DECIBELIOS


Ayer, en mi trabajo, viví dos momentos, diametralmente opuestos, en cuanto al sonido, pero que se salen de la normalidad. El primero de ellos fue un silencio de unos quince segundos, en los cuales ni coches ni ningún otro ruido inundó el ambiente de decibelios, resultando un momento casi mágico en ésta era en la cual el escándalo nos invade por todas partes; el segundo fue, precisamente, eso: un escándalo. Un escándalo que rompió el primer momento en pedazos; fue alguien que pasó en un coche con la música a tal volumen que, aún llevando las ventanillas cerradas y a un montón de metros de distancia yo la escuchaba con volumen elevado (ese, de seguir así, en unos cuantos años está sordo como una verdadera tapia; y hay más de uno).
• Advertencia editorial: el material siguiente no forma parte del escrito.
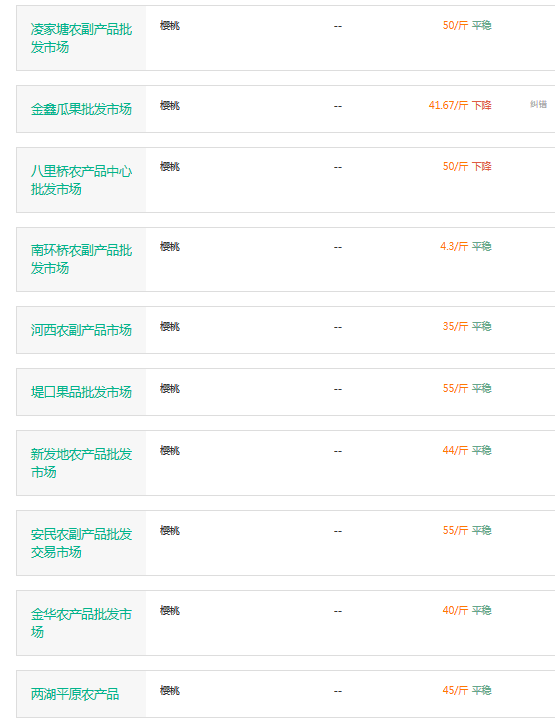This screenshot has width=555, height=727.
Task: Click the 纠错 link in 金鑫瓜果 row
Action: 538,104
Yo también recuerdo, de mi juventud, dos extremos opuestos en torno al tema decibelios: vivía en las afueras del pueblo, donde solo pasaba, de vez en cuando, algún vehículo por el exterior de la finca y su ruido apenas llegaba hasta nosotros. Era un remanso de paz. Opuestamente, cuando pasé cuatro años en Cádiz, acostumbrado a la paz y la tranquilidad de Benalup, mis oídos no consiguieron acostumbrarse nunca a los decibelios de la gran ciudad.
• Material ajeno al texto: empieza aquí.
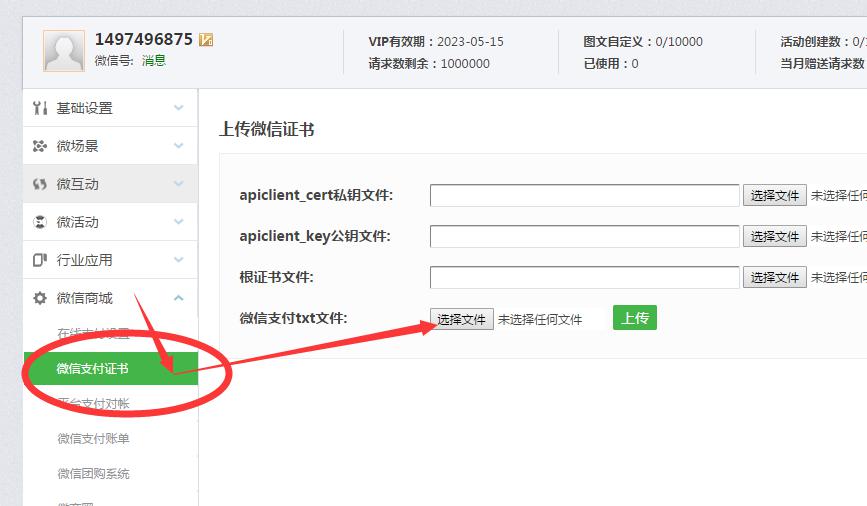Click the 消息 link under account number
The width and height of the screenshot is (867, 506).
pos(154,60)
La contaminación acústica hace de las suyas, en ciudades y pueblos; hoy en día hay menos motos y más coches, pero, todavía, de vez en cuando, nos topamos con el estridente y desagradable ruido de un motero con su motocicleta a “escape libre”. O sin él, que también los hay que dan un acelerón en la recta y parece que está pasando un jet por encima nuestro.
En fin, todos ponemos nuestro granito de arena en la contaminación diaria y todos tenemos que poner también nuestro granito de arena para hacer lo inverso: descontaminar el planeta, acústicamente y ambientalmente.